The majority of human-operated vehicle accidents occur due to human errors like drunk driving or road rage. Presumably, AVs will lead to a safer driving environment by reducing, and one day, removing, the human factor from the road.
Big data is already being collected from cars with onboard systems. Only recently, MobilEye, an on-board system provider to IBM and Mercedes was acquired by Intel, Vasant Dhar, a professor and director of graduate studies at the CDS, recounts.
These onboard systems are well-rounded, constantly recording the vehicle’s speed, the weather and light, measuring the impact in an accident, and even driver awareness and attention.

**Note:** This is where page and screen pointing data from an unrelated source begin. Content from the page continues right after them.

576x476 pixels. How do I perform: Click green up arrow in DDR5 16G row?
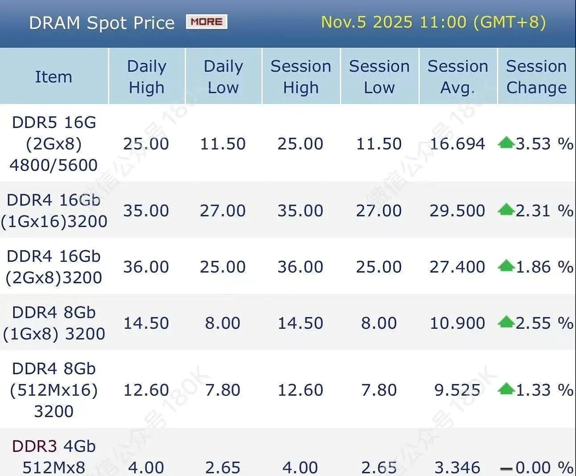pyautogui.click(x=506, y=143)
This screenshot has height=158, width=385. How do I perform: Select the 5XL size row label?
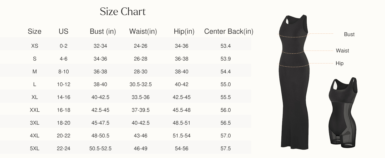[x=34, y=149]
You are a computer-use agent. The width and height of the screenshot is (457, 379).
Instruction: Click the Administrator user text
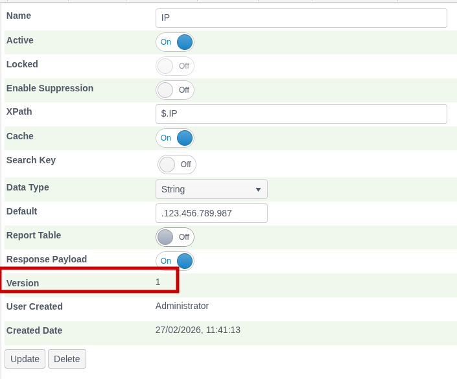pyautogui.click(x=182, y=306)
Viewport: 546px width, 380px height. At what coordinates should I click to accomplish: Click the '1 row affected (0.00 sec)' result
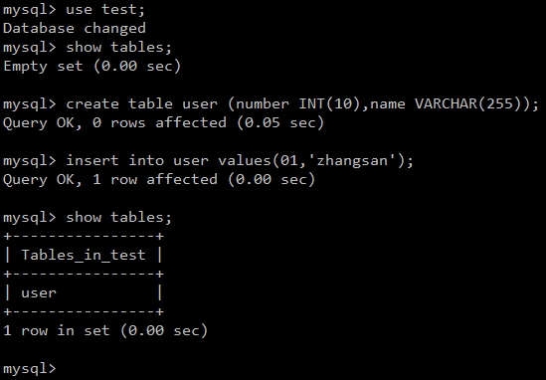pyautogui.click(x=203, y=179)
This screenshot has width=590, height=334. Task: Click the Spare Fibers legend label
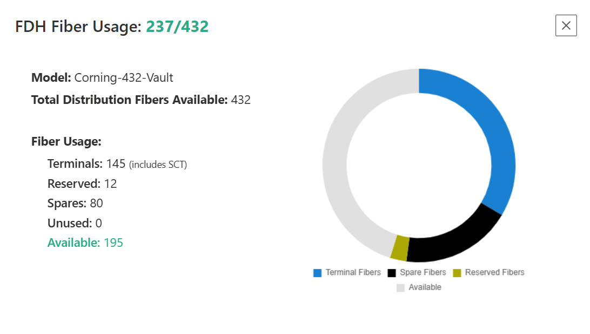pos(423,272)
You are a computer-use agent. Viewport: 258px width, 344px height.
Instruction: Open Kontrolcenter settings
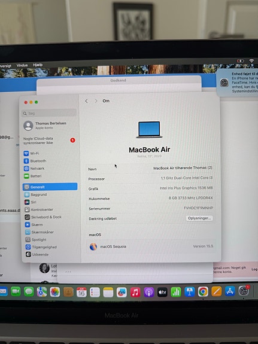coord(39,209)
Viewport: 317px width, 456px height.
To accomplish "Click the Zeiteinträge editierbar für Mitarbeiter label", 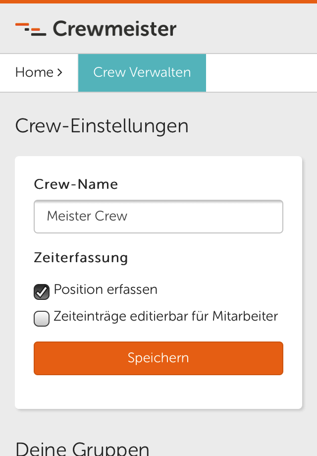I will (x=165, y=316).
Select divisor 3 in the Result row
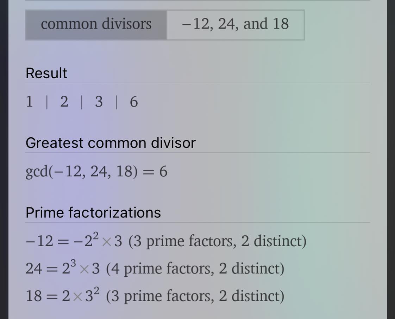The image size is (395, 319). pos(99,102)
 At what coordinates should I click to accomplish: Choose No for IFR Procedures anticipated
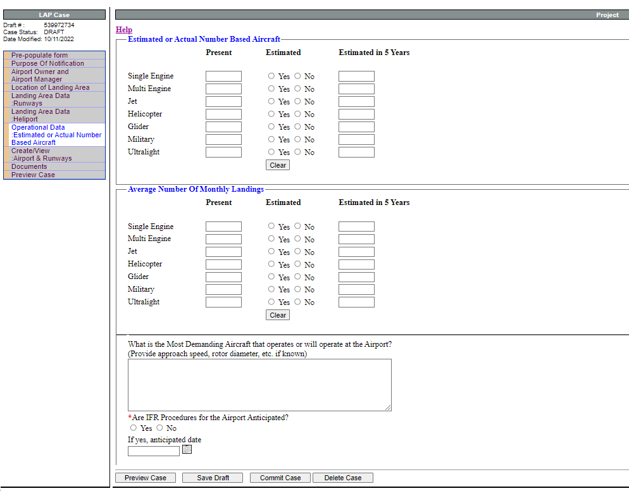(x=159, y=428)
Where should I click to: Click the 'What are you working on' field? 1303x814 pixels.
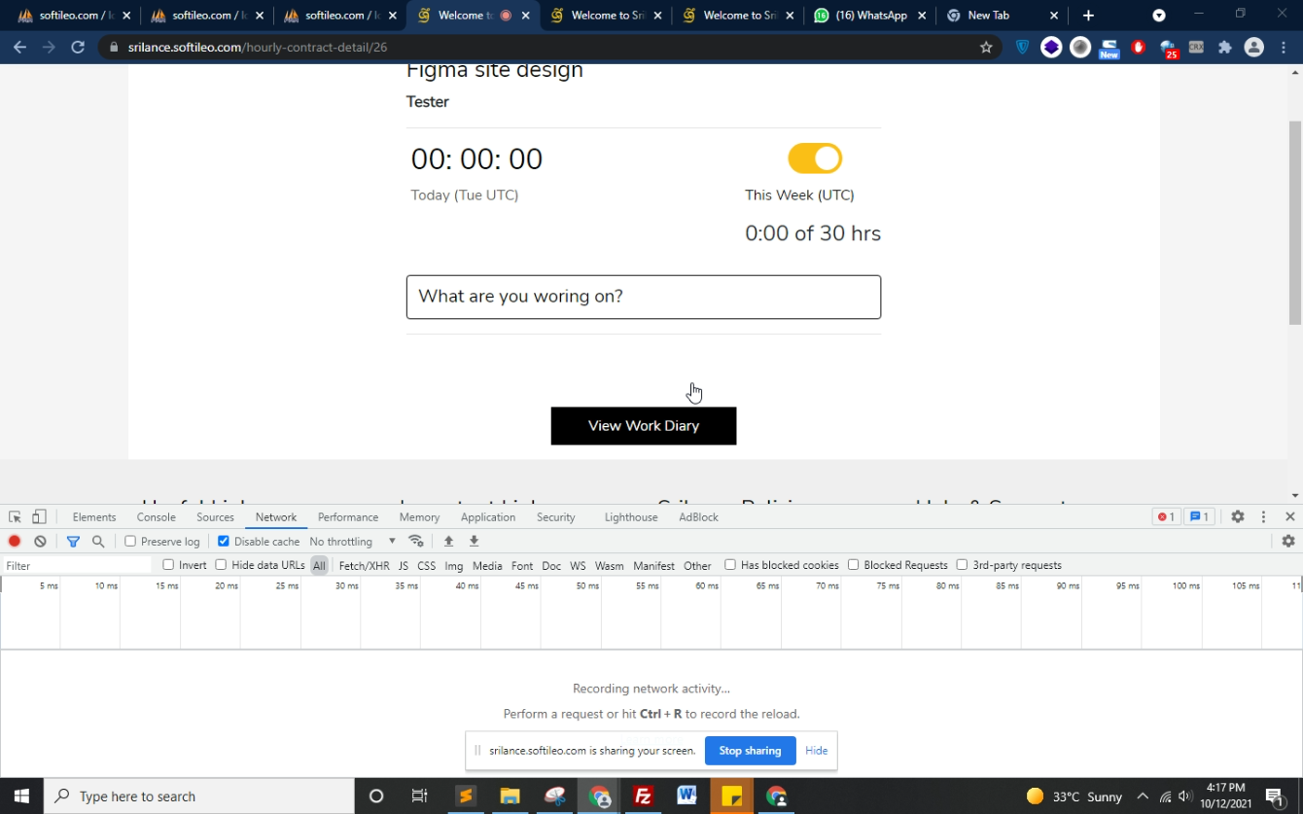pyautogui.click(x=643, y=297)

The human-driver aspect would be recorded by the onboard system by way of the sensors.
Say a vehicle gets too close to another or approaches the edge of the road. Those are signals that a driver is distracted. AVs have yet to learn how to behave like humans, though, before making their debut on the streets seamless. People can read other people’s driving behaviors and react accordingly, and AVs will need to understand that intuition as well.
The corresponding data collected from onboard systems continually improves at ascertaining fault in accidents. This will, in turn, modify insurance policies that currently leave liability decisions debatable. Eventually, if the onboard systems regularly determine fault accurately, it could automate the liability process.
By establishing what or who’s to blame in an accident, the onboard systems also shed light on how future accidents can be avoided. “The availability of big data obtained from onboard vehicular systems and roadway sensors changes the calculus of liability,” as Dhar sums it up in his Computer article, “Equity, Safety, and Privacy in the Autonomous Vehicle Era.”
But privacy is still a major concern when data of this magnitude is involved. A driver’s location, which is always recorded, is one example of an invasion of privacy. In general, if an insurer has access to the continually recorded data on vehicles, the driver is no longer in control of the sale of their information. Drivers going over the speed limit or rolling a stop sign would be another, less invasive, consequence of the data collection from onboard systems.
If the data is legally regulated and privacy concerns are managed, there is much to gain from the insurance policies, accident determination and accident prevention that will improve with the data from onboard systems.